Dilansir Study Finds, studi yang dilakukan terhadap 5.000 perempuan mengungkapkan satu dari empat mengalami gejala depresi berat di beberapa titik selama periode tiga tahun setelah melahirkan. Perempuan lain yang diperiksa juga melaporkan tingkat depresi yang rendah selama tiga tahun yang sama.
Ibu dengan depresi pascapersalinan biasanya mengalami perubahan suasana hati, kecemasan, bahkan hingga memiliki pikiran untuk bunuh diri. Kasus baby blues tang serius ini biasanya dimulai pada minggu pertama setelah seorang perempuan melahirkan.

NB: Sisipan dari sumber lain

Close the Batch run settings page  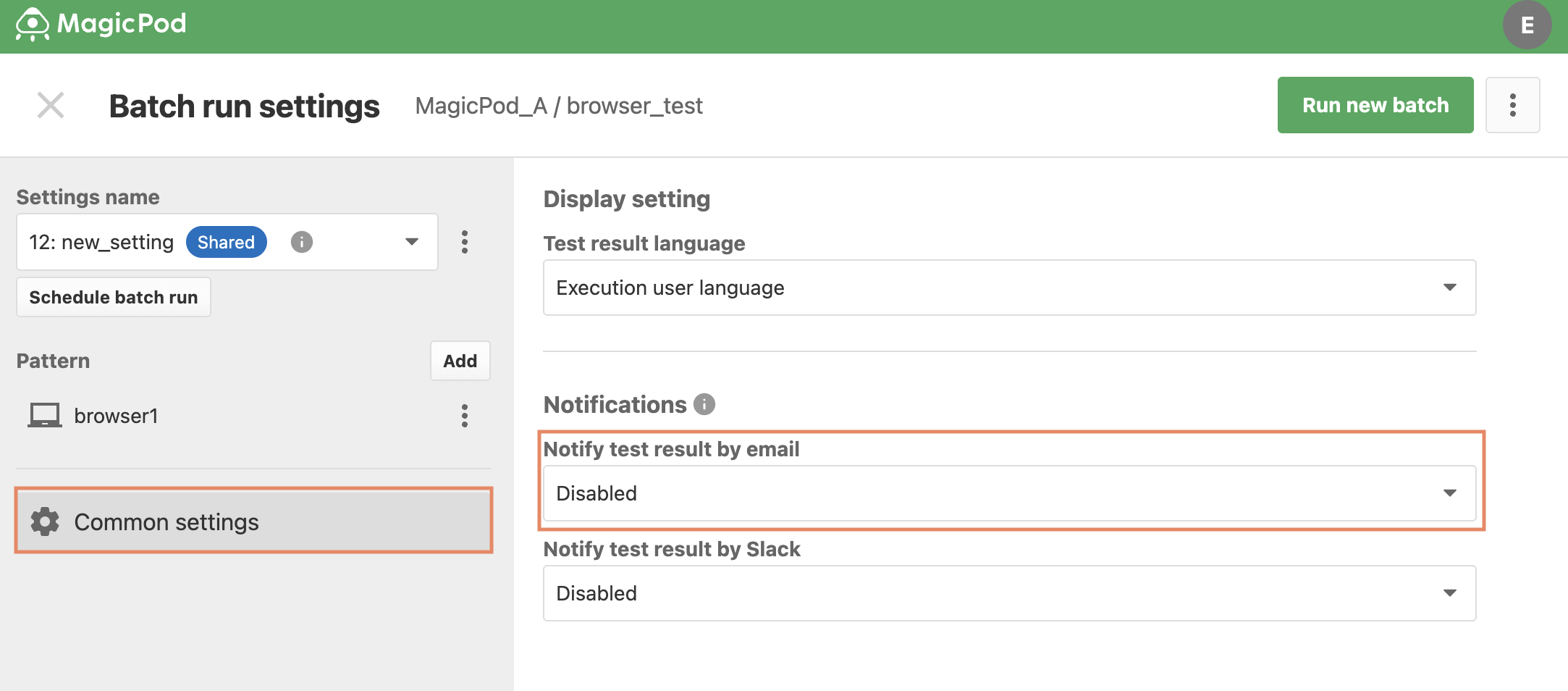point(51,105)
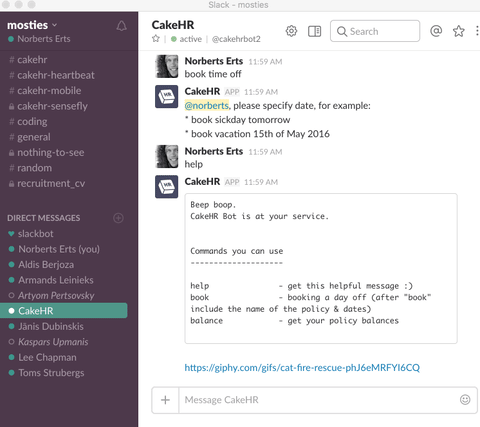Focus the Search field

pos(375,31)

Hingga saat ini, kebanyakan kasus diperkirakan hanya berlangsung beberapa pekan. American Academy of Pediatrics mendesak dokter anak untuk memeriksa ibu baru yang mengalami depresi postpartum selama bulan pertama, kedua, keempat, dan keenam setelah melahirkan. Sementara itu, tim dari NIH's Eunice Kennedy Shriver National Institute of Child Health and Human Development (NICHD) merekomendasikan tes ini untuk diperpanjang.
“Penelitian kami menunjukkan bahwa enam bulan mungkin tidak cukup lama untuk mengukur gejala depresi," ujar penulis utama studi Diane Putnick.

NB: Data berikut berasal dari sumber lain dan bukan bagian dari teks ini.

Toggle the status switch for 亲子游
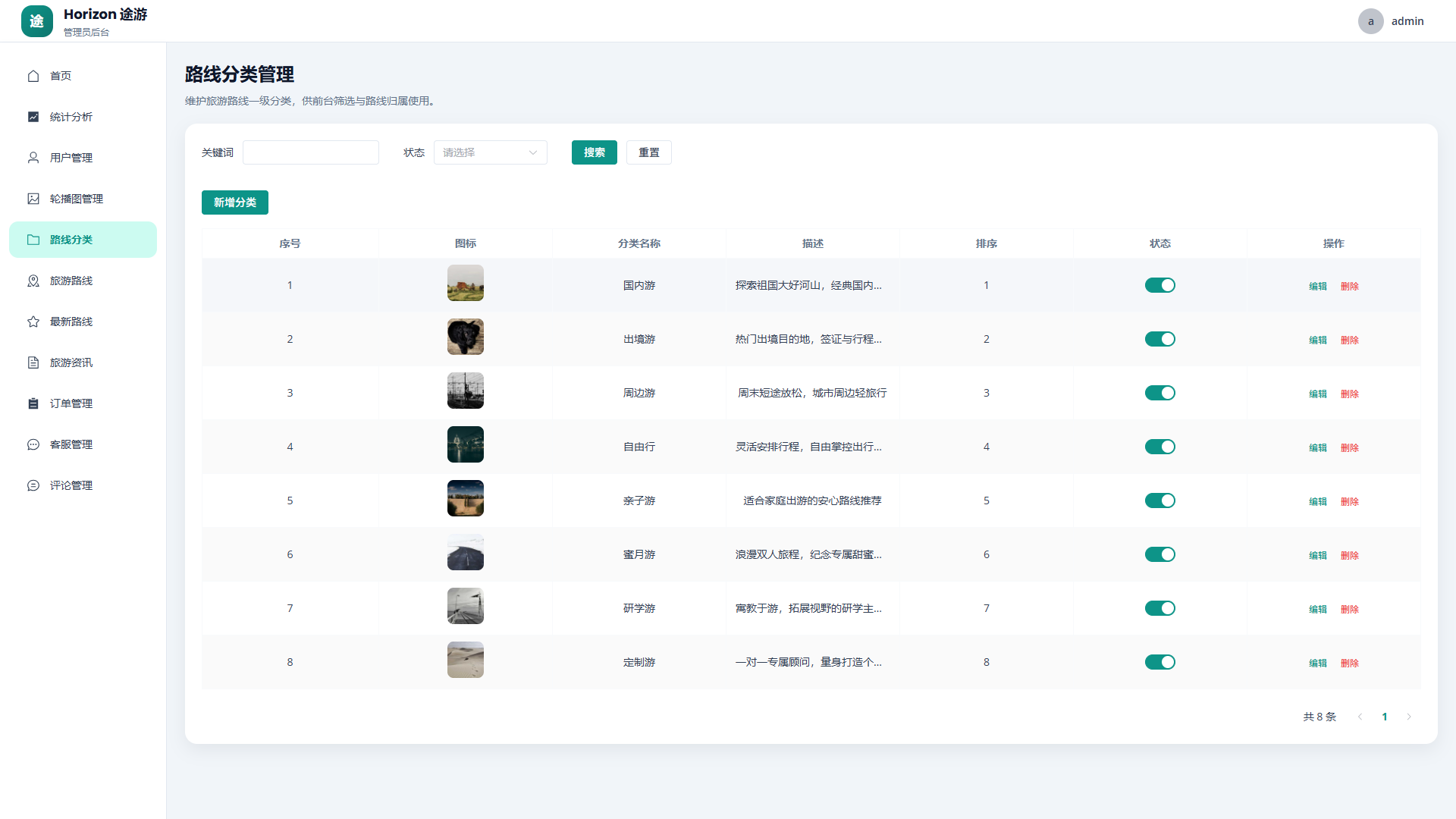The height and width of the screenshot is (819, 1456). tap(1159, 500)
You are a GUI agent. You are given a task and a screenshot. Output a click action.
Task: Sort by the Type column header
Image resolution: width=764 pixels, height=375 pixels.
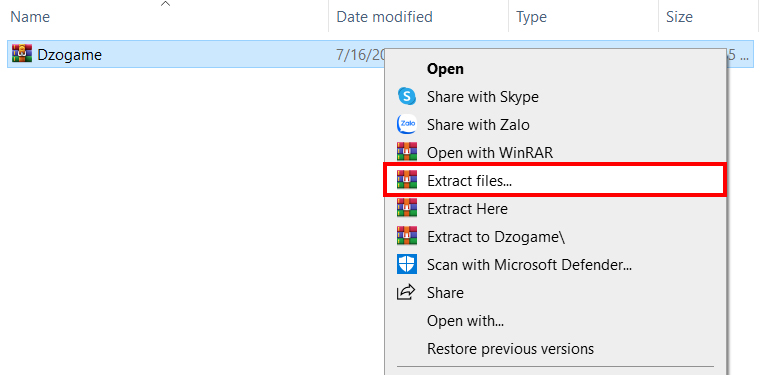coord(583,17)
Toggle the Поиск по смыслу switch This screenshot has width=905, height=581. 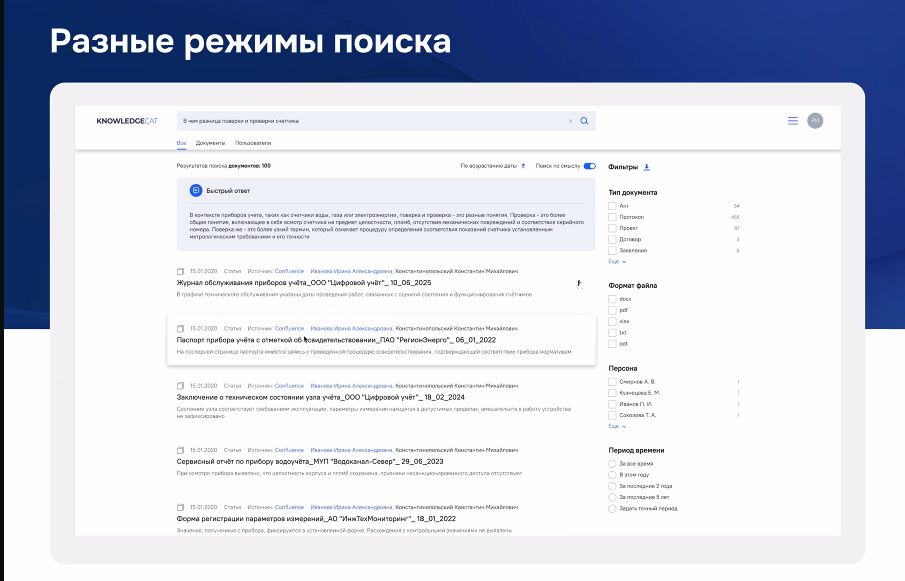click(x=589, y=166)
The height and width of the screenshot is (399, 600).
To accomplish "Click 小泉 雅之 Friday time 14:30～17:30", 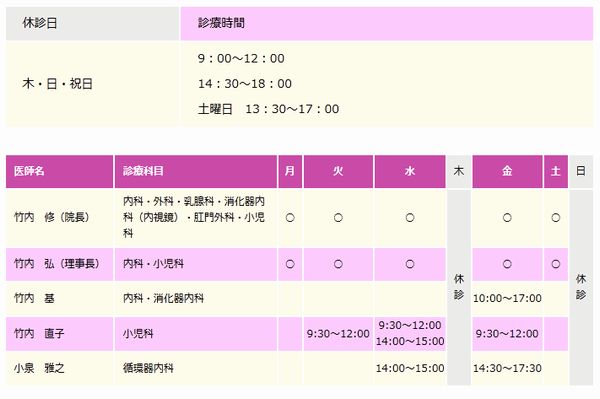I will click(x=507, y=368).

Putnick mengatakan jangka panjang ini adalah kunci untuk meningkatkan pemahaman kami tentang kesehatan mental ibu, yang kami tahu sangat penting untuk kesejahteraan dan perkembangan anaknya. Penulis studi menggunakan data dari studi KIDS Upstate untuk membuat kesimpulan.
Laporan itu mencakup ibu dan bayi yang lahir antara 2008 dan 2010 di puluhan wilayah di sekitar New York, Amerika Serikat (AS). Peneliti menganalisis kondisi mental setiap perempuan selama tiga tahun setelah kelahiran anak mereka.
Setiap ibu mengambil kuesioner skrining untuk mengukur risiko mereka terhadap depresi pascapartum. Satu hal yang tidak dilakukan dalam penelitian ini adalah mendiagnosis depresi secara klinis pada salah satu peserta.
Para peneliti menemukan ibu dengan masalah kesehatan yang mendasarinya, seperti gangguan perasaan (mood) atau diabetes, ternyata memiliki kemungkinan lebih tinggi mengalami gejala depresi. Studi juga diterbitkan di jurnal Pediatrics.